> Aim
Render the items between the lines holding "Open the Weekly Plans icon" and "point(2293,144)", inclusive, as a numbered list with blank lines omitted.

++++

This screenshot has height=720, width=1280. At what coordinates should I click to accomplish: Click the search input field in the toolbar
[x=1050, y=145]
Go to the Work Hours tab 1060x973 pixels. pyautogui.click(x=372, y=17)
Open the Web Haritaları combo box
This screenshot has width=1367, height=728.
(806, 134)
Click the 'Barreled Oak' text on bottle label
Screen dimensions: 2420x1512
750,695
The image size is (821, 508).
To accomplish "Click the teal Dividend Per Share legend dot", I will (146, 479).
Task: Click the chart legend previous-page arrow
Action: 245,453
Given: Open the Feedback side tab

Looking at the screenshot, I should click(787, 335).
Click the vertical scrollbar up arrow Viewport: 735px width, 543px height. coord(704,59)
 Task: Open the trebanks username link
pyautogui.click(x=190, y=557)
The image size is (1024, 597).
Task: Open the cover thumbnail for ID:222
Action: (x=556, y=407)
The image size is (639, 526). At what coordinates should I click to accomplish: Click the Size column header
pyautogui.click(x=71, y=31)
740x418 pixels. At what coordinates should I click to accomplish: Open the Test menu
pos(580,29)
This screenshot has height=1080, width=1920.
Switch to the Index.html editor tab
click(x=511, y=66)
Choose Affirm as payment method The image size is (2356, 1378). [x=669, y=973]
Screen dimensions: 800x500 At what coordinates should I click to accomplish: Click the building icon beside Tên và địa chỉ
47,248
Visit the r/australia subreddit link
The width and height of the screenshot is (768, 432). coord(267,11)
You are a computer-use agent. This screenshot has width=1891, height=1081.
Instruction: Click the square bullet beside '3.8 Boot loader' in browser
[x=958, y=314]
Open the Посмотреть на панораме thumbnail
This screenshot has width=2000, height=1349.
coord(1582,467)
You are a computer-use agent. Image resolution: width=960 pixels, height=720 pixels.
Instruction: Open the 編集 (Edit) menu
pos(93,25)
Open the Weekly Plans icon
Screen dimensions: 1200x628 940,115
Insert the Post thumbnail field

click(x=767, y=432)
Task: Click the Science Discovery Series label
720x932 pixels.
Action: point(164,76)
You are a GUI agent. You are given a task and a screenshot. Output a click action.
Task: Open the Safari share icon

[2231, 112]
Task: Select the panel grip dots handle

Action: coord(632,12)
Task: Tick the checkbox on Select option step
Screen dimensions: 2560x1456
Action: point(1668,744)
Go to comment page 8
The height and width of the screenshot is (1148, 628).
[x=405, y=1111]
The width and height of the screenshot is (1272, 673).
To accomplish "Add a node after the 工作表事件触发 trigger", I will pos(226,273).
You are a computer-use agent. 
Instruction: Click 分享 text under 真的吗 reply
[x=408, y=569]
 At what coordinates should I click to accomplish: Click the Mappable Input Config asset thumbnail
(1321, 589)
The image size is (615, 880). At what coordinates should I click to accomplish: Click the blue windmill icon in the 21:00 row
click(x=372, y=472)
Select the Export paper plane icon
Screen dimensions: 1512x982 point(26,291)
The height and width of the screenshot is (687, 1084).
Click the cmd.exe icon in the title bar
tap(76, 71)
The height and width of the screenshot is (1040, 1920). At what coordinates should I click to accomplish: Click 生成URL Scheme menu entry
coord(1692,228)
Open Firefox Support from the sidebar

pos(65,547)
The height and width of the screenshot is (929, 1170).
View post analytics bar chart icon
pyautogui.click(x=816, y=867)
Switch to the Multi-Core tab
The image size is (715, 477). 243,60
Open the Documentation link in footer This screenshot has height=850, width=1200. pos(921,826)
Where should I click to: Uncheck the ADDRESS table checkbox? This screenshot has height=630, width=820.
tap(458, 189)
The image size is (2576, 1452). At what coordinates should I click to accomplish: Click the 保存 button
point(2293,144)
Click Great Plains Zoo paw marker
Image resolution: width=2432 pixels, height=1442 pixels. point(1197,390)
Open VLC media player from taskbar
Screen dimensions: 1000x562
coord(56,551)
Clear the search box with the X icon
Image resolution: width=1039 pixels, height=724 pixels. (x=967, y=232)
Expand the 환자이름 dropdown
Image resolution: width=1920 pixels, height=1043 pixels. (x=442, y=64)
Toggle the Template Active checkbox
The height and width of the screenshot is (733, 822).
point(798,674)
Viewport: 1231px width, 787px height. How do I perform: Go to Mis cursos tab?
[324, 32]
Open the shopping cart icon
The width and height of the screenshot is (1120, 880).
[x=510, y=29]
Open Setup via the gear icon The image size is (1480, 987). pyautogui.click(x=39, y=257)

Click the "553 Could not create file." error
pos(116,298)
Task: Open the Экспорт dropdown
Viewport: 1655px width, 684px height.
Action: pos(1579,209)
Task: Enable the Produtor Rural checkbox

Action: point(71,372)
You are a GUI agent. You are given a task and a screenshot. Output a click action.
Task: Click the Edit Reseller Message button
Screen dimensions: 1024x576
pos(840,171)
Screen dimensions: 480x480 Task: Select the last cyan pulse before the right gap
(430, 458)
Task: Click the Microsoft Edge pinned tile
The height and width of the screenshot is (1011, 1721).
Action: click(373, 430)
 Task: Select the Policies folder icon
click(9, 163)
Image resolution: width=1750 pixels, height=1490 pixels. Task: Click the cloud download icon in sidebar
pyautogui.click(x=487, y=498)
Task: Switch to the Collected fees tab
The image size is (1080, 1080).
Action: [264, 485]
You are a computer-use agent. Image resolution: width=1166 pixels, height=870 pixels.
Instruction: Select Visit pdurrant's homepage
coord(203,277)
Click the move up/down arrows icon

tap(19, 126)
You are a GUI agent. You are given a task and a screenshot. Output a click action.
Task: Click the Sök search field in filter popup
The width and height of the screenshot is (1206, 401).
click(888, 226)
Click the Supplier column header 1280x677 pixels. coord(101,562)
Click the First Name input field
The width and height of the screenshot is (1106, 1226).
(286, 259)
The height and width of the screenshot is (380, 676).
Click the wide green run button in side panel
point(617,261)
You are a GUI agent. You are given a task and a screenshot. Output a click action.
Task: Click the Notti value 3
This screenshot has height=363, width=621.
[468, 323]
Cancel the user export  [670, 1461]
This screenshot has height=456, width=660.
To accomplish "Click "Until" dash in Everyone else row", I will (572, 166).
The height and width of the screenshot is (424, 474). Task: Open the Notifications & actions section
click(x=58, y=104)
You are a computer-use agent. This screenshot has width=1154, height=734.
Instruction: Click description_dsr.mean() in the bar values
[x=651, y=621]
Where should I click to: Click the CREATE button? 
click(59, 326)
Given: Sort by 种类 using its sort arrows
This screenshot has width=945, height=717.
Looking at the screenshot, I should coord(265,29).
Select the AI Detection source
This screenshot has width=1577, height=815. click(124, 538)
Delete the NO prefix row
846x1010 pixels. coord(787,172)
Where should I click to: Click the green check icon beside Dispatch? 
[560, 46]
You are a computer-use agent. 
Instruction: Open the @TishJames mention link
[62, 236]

++++

> Exercise solution
1. Open the Weekly Plans icon
2. Screen dimensions: 1200x628 940,115
3. Insert the Post thumbnail field
4. click(x=767, y=432)
5. Task: Click the Science Discovery Series label
6. 720x932 pixels.
7. Action: point(164,76)
8. You are a GUI agent. You are given a task and a screenshot. Output a click action.
9. Task: Open the Safari share icon
10. [2231, 112]
11. Task: Select the panel grip dots handle
12. Action: coord(632,12)
13. Task: Tick the checkbox on Select option step
14. Screen dimensions: 2560x1456
15. Action: point(1668,744)
16. Go to comment page 8
17. The height and width of the screenshot is (1148, 628).
18. [x=405, y=1111]
19. The width and height of the screenshot is (1272, 673).
20. To accomplish "Add a node after the 工作表事件触发 trigger", I will pos(226,273).
21. You are a computer-use agent. 
22. Instruction: Click 分享 text under 真的吗 reply
23. [x=408, y=569]
24.  At what coordinates should I click to accomplish: Click the Mappable Input Config asset thumbnail
25. (1321, 589)
26. The image size is (615, 880). At what coordinates should I click to accomplish: Click the blue windmill icon in the 21:00 row
27. click(x=372, y=472)
28. Select the Export paper plane icon
29. Screen dimensions: 1512x982 point(26,291)
30. The height and width of the screenshot is (687, 1084).
31. Click the cmd.exe icon in the title bar
32. tap(76, 71)
33. The height and width of the screenshot is (1040, 1920). At what coordinates should I click to accomplish: Click 生成URL Scheme menu entry
34. coord(1692,228)
35. Open Firefox Support from the sidebar
36. pos(65,547)
37. The height and width of the screenshot is (929, 1170).
38. View post analytics bar chart icon
39. pyautogui.click(x=816, y=867)
40. Switch to the Multi-Core tab
41. The image size is (715, 477). 243,60
42. Open the Documentation link in footer This screenshot has height=850, width=1200. pos(921,826)
43. Where should I click to: Uncheck the ADDRESS table checkbox? This screenshot has height=630, width=820.
44. tap(458, 189)
45. The image size is (2576, 1452). At what coordinates should I click to accomplish: Click the 保存 button
46. point(2293,144)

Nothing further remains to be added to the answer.